16th International Vernon Smith Prize

ECAEF announces the topic for this year’s XVI. International Vernon Smith Prize:
The Rule of Law. It’s Meaning and Purpose
Call for papers!
It is feasible that during the long reception of Roman Law, the legal term ‘Nomos’ was deficiently translated by ‘Lex’ instead of ‘Jus’ and thus led to a semantic trap quite similar to the replacement of ‘the Rule of Law’ by that of ‘a rule of law’ in modern democracies. While the latter is used to designate some particular legal directives (e.g., pay taxes at a certain time), the Rule of Law refers to Nomos, the entire body of law and its institutions. As a venerable ideal of our political morality, it shaped the continental concept of the ‘Rechtsstaat’. The Rule of Law or more accurate, Government under the Law is a safeguard of individual liberty, meaning that the state has no other power over private citizens than that which is necessary to secure general legal statutes, equally applicable to all. In other words, the Rule of Law determines the attributes that ideally law should have and thus can take on a number of denotations ranging from those which depict the law as a means for the protection of legitimate individual rights to those which depict it as an efficient and socially beneficial means of institutional control. However, this means neither that the state is restricted to enforcing the law nor that the state is restricted in its other activities by statutory provisions. Although the statutes necessary for running the state, as well as the parliamentarian authorizations to the state, are also called ‘laws’ in everyday parlance, they are by their nature quite different from the Rule of Law that applies to all citizens, legislatures and government agencies. Because the Rule of Law relates to actions that affect others, it can be compared to the rules of a game, which do not prohibit what is allowed to someone else under the same conditions. Are we still under the Rule of Law or are we pushed around by the law of rules?
First Prize -> EUR 4.000
Second Prize -> EUR 3.000
Third Prize -> EUR 2.000
All entries must meet the following five requirements:
- Entries may be submitted by individuals of up to 30 years (in 2023) and must be received on or before November 20, 2023.
- Entries may not exceed 10 pages, including a full bibliography and a 1/2 page abstract; 1.5 spacing; left/right margins no less than 1 inch.

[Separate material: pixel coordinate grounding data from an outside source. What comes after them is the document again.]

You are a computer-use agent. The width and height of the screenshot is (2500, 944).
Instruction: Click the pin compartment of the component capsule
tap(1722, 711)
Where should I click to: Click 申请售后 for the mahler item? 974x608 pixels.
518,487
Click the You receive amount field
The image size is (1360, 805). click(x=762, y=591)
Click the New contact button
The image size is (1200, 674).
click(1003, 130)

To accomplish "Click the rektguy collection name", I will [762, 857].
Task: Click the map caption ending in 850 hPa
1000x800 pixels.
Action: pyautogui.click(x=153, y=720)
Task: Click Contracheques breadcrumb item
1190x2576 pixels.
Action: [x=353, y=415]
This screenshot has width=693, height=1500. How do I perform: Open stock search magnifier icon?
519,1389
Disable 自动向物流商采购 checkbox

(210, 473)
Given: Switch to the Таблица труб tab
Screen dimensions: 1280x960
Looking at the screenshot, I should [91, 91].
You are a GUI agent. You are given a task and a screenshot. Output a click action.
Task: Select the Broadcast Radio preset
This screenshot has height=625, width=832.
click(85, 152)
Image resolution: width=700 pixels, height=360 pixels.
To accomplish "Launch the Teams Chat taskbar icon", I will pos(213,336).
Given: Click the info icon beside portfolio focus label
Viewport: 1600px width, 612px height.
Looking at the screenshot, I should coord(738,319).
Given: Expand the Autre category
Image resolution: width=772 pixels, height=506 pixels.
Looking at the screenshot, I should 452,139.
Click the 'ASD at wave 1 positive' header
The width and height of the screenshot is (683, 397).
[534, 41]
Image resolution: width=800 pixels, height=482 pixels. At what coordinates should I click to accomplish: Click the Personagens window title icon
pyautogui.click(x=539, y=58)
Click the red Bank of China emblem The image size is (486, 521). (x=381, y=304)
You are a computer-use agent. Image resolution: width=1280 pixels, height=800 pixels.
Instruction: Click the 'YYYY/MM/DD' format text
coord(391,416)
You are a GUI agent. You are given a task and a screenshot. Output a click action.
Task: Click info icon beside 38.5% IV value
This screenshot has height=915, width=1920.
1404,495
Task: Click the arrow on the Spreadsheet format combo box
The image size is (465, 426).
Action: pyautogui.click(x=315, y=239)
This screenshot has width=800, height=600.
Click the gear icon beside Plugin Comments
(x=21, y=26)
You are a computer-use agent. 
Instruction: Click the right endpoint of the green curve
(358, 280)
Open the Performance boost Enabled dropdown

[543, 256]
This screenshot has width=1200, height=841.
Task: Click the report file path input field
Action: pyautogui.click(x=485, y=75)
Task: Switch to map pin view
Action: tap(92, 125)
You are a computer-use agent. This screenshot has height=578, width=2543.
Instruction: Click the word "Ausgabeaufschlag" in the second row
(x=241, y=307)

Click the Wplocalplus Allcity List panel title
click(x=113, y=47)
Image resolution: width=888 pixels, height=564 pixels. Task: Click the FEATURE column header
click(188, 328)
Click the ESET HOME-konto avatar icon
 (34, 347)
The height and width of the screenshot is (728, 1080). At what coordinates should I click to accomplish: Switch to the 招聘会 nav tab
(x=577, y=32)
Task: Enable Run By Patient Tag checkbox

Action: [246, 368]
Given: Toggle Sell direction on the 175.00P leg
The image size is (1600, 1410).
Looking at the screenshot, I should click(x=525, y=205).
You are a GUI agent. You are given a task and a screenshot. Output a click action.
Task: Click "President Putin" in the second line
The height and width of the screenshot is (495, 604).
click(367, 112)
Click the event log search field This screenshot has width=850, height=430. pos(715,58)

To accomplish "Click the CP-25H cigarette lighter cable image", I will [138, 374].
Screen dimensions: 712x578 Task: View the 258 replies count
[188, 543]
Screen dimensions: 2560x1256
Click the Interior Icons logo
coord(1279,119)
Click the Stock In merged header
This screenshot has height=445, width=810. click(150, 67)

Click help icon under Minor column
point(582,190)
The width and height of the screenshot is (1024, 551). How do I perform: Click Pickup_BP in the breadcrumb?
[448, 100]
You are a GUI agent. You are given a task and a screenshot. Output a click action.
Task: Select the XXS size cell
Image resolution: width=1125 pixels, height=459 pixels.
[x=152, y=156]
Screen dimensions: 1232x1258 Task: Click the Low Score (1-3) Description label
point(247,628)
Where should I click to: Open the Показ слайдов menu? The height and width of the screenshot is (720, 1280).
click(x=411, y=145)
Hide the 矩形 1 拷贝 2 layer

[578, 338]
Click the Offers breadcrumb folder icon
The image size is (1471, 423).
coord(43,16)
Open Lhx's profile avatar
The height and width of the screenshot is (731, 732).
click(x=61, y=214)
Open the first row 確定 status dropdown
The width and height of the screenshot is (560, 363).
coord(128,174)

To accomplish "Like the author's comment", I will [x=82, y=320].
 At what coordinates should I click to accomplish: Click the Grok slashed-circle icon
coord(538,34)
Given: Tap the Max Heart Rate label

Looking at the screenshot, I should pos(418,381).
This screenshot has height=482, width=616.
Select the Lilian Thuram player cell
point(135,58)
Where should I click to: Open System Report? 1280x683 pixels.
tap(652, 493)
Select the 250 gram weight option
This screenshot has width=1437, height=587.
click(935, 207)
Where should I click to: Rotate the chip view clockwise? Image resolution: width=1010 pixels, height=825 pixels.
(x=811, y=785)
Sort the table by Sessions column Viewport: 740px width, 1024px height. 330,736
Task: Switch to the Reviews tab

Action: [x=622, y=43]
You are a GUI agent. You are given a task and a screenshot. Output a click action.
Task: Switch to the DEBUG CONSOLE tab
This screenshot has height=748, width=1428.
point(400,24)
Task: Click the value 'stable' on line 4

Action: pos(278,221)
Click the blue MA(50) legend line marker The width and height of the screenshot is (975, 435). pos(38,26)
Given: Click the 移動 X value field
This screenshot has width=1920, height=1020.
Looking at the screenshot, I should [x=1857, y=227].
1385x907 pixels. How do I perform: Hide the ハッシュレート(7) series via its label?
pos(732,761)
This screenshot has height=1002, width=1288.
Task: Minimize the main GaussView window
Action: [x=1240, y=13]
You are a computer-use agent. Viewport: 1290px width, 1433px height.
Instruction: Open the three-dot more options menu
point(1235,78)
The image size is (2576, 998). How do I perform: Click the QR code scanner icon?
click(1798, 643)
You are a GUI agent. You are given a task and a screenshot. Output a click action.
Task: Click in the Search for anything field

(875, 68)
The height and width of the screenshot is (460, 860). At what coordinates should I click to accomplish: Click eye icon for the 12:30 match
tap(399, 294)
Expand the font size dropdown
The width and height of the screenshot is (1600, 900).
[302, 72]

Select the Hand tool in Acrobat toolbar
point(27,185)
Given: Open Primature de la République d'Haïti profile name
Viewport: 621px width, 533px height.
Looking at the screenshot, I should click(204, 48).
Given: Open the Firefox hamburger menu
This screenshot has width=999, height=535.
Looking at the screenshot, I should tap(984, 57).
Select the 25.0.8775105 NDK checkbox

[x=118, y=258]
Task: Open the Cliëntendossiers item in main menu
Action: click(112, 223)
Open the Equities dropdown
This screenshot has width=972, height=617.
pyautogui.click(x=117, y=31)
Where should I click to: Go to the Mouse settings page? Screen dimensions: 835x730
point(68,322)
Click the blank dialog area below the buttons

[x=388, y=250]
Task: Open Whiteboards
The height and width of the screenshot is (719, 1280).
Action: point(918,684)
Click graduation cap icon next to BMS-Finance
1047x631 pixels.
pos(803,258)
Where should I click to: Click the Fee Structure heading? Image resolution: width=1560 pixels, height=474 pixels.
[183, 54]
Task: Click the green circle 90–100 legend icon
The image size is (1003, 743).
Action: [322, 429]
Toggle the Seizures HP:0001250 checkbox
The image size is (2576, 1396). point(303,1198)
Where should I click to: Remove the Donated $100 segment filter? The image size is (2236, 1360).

- No entry may be generated by ChatGPT or other AI applications. Any use of an AI bot to fully or partly create a contending essay will be considered in breach of the academic plagiarism policy. Along with their entry, participants must add their signed pledge to refrain from any such support.
- Entries must be submitted in English in electronic form (PDF) to krl@ecaef.li and must include a current CV with the date of birth and their signed pledge of not having used any AI bot for the creation of the submitted essay.
- Prizes are not transferable. An international jury will judge essays on the basis of originality, grasp of subject and the logical consistency of the argument. Winners will be invited to present their papers at a special event in Vaduz (Principality of Liechtenstein) on February 12, 2024. Their presence is mandatory.
Waiting for your essays. Good luck!
The International Vernon Smith Prize has been established in 2008 by ECAEF for the advancement of Austrian Economics. It is named after Professor Vernon Lomax Smith (born in 1927). He is professor of economics at Chapman University’s Argyros School of Business and Economics and School of Law in Orange, California, a research scholar at George Mason University Interdisciplinary Center for Economic Science, and a Fellow of the Mercatus Center, all in Arlington, Virginia. Smith shared the 2002 Nobel Memorial Prize in Economic Sciences with Daniel Kahneman. He is also the founder and president of the International Foundation for Research in Experimental Economics, a Member of the Board of Advisors for The Independent Institute, and a Senior Fellow at the Cato Institute in Washington D.C.